By:  Brimer                                                       S.B. No. 342
	(In the Senate - Filed February 3, 2005; February 7, 2005, 
read first time and referred to Committee on Intergovernmental 
Relations; March 7, 2005, reported adversely, with favorable 
Committee Substitute by the following vote:  Yeas 5, Nays 0; 
March 7, 2005, sent to printer.)


COMMITTEE SUBSTITUTE FOR S.B. No. 342                                    By:  Brimer

A BILL TO BE ENTITLED
AN ACT
relating to the regulation of swimming pools in the unincorporated areas of certain counties as a public nuisance.
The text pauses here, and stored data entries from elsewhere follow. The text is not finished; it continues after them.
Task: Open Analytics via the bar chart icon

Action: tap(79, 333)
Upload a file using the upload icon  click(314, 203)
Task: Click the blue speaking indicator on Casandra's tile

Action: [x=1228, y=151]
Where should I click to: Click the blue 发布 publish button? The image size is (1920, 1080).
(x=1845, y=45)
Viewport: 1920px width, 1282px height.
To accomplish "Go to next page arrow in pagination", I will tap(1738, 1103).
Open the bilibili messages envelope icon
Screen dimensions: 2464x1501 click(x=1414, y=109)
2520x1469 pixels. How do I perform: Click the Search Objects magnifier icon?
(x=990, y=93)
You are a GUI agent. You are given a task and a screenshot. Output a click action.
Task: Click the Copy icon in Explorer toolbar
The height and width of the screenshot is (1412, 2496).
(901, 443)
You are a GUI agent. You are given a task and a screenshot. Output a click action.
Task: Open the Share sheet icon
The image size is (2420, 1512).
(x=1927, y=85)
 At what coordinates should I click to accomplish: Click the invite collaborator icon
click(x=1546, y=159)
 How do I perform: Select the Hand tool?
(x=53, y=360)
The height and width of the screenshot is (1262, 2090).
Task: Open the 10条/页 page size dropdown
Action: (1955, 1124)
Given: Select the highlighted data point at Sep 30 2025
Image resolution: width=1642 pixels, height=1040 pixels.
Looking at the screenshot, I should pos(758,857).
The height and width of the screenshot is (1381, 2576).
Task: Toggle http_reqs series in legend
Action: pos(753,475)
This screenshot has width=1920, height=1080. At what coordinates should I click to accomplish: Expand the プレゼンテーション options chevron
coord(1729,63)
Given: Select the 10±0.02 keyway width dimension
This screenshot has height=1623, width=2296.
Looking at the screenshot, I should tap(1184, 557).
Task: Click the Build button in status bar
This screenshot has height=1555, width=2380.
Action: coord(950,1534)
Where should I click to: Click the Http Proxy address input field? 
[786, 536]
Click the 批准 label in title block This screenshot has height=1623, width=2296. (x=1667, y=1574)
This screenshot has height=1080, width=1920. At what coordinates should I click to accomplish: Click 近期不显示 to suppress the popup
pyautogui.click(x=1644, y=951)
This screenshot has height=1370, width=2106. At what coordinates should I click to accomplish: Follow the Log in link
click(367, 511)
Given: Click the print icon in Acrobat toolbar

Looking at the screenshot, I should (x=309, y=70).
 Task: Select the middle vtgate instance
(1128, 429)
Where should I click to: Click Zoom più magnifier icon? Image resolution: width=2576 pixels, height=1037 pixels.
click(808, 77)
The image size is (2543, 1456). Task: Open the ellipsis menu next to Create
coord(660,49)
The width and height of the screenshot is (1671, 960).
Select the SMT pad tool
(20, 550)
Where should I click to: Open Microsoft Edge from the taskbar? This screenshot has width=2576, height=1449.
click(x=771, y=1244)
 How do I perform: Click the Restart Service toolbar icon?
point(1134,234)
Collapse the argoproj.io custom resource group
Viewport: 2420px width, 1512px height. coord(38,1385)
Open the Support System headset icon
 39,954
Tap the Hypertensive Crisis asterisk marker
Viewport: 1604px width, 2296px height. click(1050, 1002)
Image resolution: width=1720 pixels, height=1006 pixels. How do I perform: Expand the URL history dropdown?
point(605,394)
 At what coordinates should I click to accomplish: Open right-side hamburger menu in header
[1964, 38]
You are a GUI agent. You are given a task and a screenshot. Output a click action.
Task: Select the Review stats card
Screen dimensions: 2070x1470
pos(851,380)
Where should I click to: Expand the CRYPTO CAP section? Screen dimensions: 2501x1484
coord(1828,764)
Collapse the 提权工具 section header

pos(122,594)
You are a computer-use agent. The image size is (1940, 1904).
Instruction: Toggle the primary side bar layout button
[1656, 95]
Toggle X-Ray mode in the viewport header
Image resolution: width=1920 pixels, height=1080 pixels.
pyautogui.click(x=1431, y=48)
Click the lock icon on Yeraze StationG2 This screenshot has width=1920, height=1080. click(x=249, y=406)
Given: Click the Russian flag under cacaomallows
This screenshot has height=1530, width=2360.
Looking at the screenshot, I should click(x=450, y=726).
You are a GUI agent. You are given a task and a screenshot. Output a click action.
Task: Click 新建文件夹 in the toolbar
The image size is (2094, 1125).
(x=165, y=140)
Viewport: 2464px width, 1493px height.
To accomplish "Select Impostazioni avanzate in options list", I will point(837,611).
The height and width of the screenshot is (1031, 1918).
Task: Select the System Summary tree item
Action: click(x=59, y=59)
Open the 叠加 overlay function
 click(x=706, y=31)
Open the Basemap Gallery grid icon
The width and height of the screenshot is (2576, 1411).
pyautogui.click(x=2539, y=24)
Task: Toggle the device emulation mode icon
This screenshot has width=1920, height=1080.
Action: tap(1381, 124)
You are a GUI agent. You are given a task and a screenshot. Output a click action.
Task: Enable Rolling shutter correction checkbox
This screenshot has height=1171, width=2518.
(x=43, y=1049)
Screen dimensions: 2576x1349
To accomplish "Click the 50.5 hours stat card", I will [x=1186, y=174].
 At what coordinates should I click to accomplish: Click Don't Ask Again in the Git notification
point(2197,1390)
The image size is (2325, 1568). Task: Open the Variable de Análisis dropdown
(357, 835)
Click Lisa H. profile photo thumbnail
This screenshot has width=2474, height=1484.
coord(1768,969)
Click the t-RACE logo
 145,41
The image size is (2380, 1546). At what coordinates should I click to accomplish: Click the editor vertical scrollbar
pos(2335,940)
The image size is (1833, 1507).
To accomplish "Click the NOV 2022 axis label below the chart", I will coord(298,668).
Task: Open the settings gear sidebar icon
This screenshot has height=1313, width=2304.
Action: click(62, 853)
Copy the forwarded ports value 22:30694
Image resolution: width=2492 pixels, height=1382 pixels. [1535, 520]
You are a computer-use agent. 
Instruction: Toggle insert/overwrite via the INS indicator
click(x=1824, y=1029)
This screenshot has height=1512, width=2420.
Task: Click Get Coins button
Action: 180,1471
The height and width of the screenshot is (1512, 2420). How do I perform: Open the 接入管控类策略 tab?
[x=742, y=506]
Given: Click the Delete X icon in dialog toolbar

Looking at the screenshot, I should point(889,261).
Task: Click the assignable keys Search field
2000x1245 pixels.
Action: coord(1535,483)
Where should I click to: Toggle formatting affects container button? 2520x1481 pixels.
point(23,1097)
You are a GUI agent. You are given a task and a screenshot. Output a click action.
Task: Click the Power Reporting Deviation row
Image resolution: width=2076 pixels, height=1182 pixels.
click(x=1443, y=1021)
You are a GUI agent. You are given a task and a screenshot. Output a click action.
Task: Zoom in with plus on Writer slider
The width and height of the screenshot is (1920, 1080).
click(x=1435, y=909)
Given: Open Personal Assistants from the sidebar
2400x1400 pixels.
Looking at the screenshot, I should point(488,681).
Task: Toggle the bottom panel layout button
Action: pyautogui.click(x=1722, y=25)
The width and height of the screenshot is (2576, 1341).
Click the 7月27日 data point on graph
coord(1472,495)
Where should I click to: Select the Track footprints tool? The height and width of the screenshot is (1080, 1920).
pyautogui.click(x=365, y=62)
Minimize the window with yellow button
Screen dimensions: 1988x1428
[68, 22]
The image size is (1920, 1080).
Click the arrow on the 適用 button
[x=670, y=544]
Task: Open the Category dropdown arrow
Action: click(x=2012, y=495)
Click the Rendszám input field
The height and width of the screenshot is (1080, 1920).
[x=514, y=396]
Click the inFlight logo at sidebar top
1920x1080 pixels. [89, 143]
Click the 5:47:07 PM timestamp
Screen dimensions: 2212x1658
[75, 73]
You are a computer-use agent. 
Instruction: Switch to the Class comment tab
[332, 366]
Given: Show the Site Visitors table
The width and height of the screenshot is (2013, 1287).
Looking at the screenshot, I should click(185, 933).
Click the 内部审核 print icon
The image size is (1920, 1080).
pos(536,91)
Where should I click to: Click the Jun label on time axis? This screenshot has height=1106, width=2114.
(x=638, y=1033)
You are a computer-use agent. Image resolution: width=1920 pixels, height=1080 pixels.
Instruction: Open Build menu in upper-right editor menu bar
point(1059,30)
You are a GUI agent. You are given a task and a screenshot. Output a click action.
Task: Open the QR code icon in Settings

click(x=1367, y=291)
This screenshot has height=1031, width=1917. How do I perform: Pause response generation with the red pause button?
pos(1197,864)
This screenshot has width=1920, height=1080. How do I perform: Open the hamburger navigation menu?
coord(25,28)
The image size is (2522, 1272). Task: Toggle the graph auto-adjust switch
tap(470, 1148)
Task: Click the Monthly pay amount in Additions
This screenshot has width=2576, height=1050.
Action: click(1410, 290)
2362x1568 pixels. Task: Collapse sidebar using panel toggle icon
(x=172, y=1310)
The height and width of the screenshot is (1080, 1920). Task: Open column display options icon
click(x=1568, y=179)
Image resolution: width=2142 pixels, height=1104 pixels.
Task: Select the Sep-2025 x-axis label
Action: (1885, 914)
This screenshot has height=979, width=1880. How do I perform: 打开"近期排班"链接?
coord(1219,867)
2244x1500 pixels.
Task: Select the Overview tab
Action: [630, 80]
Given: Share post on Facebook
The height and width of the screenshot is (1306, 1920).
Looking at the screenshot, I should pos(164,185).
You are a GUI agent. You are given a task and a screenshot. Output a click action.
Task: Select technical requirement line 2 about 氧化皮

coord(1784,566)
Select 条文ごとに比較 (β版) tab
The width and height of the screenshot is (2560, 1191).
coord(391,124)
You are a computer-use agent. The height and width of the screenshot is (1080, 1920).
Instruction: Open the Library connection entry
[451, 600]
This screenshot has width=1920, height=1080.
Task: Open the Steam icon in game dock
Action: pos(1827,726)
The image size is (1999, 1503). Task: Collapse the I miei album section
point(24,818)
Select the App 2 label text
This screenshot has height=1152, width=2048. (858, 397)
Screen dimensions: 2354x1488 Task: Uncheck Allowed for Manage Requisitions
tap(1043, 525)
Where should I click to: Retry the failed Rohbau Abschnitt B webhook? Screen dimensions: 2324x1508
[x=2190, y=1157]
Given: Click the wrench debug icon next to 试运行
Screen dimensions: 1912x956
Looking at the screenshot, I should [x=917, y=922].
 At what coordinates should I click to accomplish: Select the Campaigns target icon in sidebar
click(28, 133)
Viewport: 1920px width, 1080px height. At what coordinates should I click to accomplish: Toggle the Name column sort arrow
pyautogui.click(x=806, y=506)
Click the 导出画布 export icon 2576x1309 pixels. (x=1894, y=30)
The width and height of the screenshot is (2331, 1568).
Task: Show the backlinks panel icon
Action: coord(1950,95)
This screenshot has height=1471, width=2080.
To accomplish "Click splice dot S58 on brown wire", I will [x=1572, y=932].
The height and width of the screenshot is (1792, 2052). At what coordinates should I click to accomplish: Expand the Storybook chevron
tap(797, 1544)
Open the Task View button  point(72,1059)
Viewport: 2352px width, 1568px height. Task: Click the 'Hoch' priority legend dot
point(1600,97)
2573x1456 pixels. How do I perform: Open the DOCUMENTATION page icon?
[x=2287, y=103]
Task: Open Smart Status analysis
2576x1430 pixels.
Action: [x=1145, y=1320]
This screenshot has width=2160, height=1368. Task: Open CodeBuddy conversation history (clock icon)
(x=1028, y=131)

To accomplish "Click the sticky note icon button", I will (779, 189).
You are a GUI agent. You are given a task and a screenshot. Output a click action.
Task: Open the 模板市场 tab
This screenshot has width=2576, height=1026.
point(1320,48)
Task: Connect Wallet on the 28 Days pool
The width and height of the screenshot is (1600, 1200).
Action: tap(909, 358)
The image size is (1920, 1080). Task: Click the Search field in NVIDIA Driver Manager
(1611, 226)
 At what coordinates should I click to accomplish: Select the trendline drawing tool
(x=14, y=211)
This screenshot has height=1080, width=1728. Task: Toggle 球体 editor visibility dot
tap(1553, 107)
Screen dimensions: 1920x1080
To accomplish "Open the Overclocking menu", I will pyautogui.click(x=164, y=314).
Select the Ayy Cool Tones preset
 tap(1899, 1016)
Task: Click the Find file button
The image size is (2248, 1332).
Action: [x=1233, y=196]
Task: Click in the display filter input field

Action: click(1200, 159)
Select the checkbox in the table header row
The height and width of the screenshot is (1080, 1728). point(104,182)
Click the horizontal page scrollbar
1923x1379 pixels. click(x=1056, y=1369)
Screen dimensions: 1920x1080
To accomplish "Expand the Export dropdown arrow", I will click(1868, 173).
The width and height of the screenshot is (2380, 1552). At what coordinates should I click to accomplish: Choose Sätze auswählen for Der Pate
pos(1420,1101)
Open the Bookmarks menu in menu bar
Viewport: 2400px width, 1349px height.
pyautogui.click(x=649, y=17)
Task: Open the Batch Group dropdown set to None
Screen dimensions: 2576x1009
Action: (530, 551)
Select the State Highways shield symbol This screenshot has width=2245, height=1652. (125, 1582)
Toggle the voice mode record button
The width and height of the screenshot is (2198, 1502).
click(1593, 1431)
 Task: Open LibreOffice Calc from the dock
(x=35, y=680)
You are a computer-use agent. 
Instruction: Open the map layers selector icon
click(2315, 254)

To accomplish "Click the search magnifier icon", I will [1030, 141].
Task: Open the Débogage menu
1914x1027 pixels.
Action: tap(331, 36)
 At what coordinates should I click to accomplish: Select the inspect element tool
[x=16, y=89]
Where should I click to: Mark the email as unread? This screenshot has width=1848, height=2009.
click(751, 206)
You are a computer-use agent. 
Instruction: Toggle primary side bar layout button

BE IT ENACTED BY THE LEGISLATURE OF THE STATE OF TEXAS: SECTION 1. Subsection (c), Section 343.011, Health and Safety Code, is amended to read as follows: (c) A public nuisance is: (1) keeping, storing, or accumulating refuse on premises in a neighborhood unless the refuse is entirely contained in a closed receptacle; (2) keeping, storing, or accumulating rubbish, including newspapers, abandoned vehicles, refrigerators, stoves, furniture, tires, and cans, on premises in a neighborhood or within 300 feet of a public street for 10 days or more, unless the rubbish or object is completely enclosed in a building or is not visible from a public street; (3) maintaining premises in a manner that creates an unsanitary condition likely to attract or harbor mosquitoes, rodents, vermin, or disease-carrying pests; (4) allowing weeds to grow on premises in a neighborhood if the weeds are located within 300 feet of another residence or commercial establishment; (5) maintaining a building in a manner that is structurally unsafe or constitutes a hazard to safety, health, or public welfare because of inadequate maintenance, unsanitary conditions, dilapidation, obsolescence, disaster, damage, or abandonment or because it constitutes a fire hazard; (6) maintaining on abandoned and unoccupied property in a neighborhood, or maintaining on any property in a neighborhood in a county with a population of more than 1.1 million, a swimming pool that is not protected with: (A) a fence that is at least four feet high and that has a latched gate that cannot be opened by a child; or (B) a cover over the entire swimming pool that cannot be removed by a child; (7) maintaining a flea market in a manner that constitutes a fire hazard; (8) discarding refuse or creating a hazardous visual obstruction on: (A) county-owned land; or (B) land or easements owned or held by a special district that has the commissioners court of the county as its governing body; or (9) discarding refuse on the smaller of: (A) the area that spans 20 feet on each side of a utility line; or (B) the actual span of the utility easement. SECTION 2. This Act takes effect September 1, 2005.